Jimmy Gralton remains the only Irishman ever deported from his own country for dissident activities.

An avowed socialist, Gralton tried to rouse local people in County Leitrim against the landlord class, but in the Ireland of the 1930s he faced much different circumstances than he did in the early 1920s when he fought in Ireland's War of Independence.

James Gralton was born on April 17, 1886 in the townland of Effrinagh, Parish of Kiltoghert. He was raised on a small farm of about 25 acres of bad land, which was surrounded by some good land. Tenant farmers were regularly driven off the land by the big landlords from Britain.

Gralton emigrated to the United States in 1909 when he was 23 but returned to Ireland to fight in the Irish War of Independence. He went back to the US after the war was over but and returned again in 1932 to look after his mother.

He had become even more radicalized in America, where he saw dreadful working conditions during the Depression.

Back home he saw inequity everywhere despite Ireland's independence and a De Valera government.

Gralton led the Revolutionary Workers' Group in Leitrim, a predecessor of the Communist Party of Ireland. He constructed a dance hall in Effrinagh where he arranged free events, including educational classes, dancing, and music and where he expounded his political views especially in relation to ownership of the land.

He soon drew fierce criticism and there were violent protests against the dances, led by local Catholic priests, which culminated in a shooting incident at the hall.

Following this, on February 9, 1933, he was arrested and later deported to the United States of America, on the basis that he was an alien despite the fact that he was born in Ireland. This led to public protests organized by the Irish Republican Army.

He died from stomach cancer, in New York, on December 29, 1945.

His story became a top selling Irish film in 2014 entitled “Jimmy’s Hall” and it was an entrant at Cannes Film Festival.

With "Jimmy's Hall" British director Ken Loach was returning to Irish themes as he had made the “The Wind That Shakes The Barley” in 2006. Loach told the Irish Post that the approach with "Jimmy's Hall" was different.

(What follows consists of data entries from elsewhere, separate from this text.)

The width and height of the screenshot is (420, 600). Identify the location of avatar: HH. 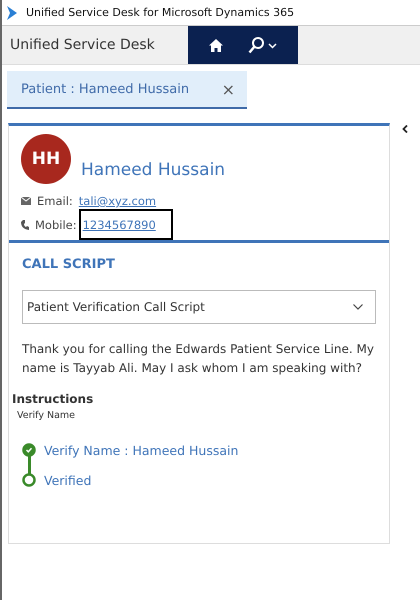
(46, 159).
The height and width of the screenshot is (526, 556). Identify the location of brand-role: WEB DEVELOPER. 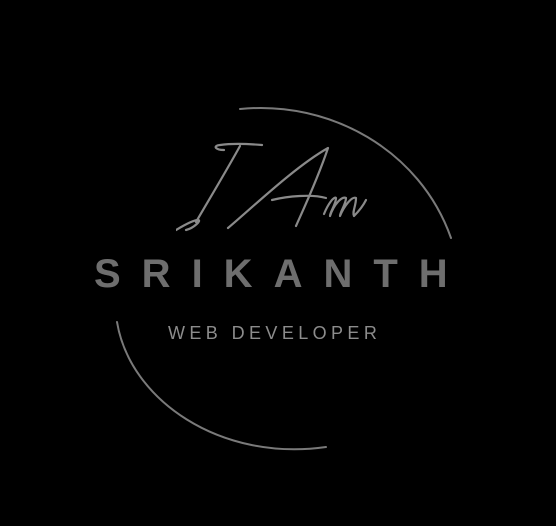
(275, 333).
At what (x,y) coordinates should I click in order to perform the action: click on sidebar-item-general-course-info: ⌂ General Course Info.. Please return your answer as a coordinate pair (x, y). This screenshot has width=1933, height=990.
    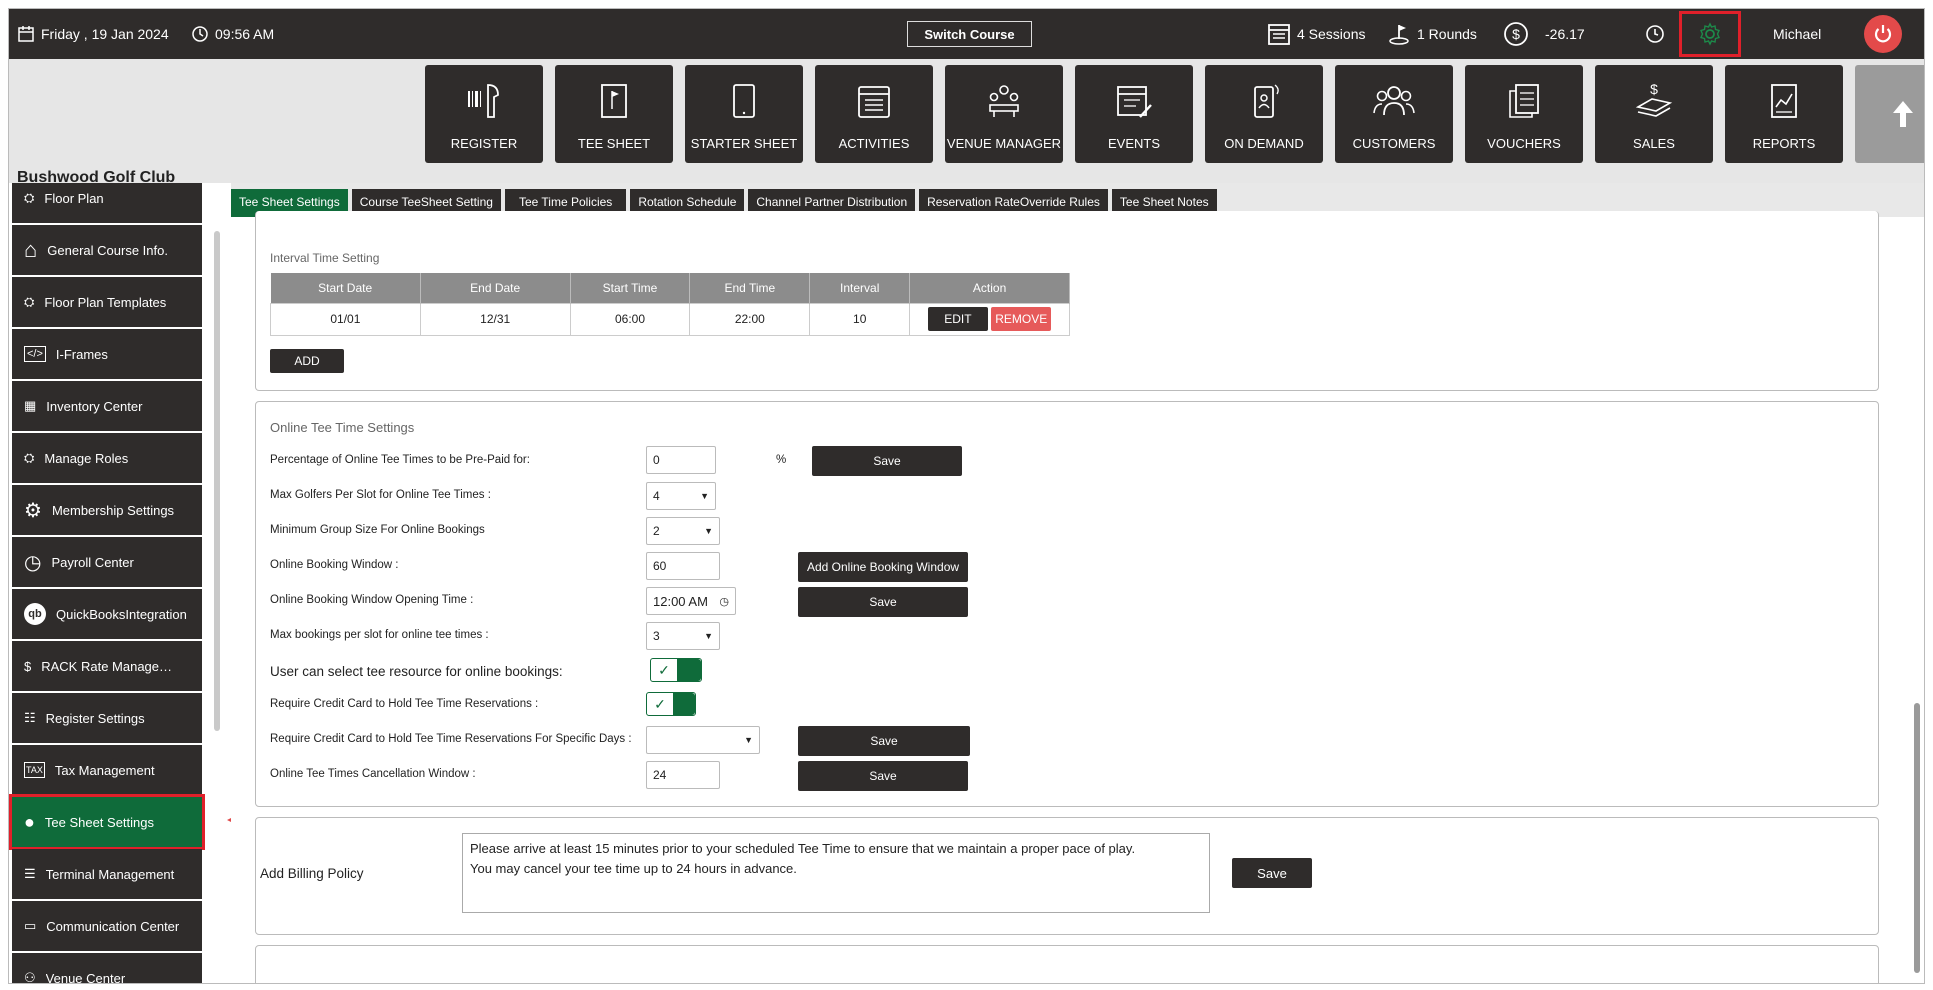
    Looking at the image, I should click on (107, 250).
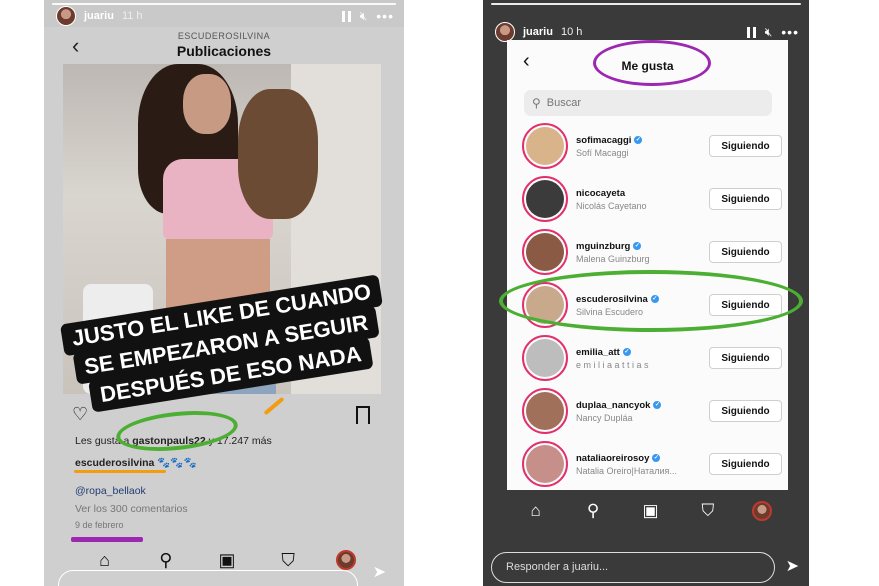  What do you see at coordinates (100, 525) in the screenshot?
I see `post-date: 9 de febrero` at bounding box center [100, 525].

“The two films do sit side by side,” he said. “We thought it would be interesting to see what happened to the dreams of independence, 10 years later. And as what often happens, the hopes people had aren’t realized – because of splits, and the old imperial power still trying to rule…'The Wind That Shakes the Barley' was a big epic film; 'Jimmy’s Hall' is just a microcosm.”

Irish socialist Councillor Declan Bree describes the long forgotten Gralton as being “on a par with Larkin and Connolly as one of the great Irish socialists.”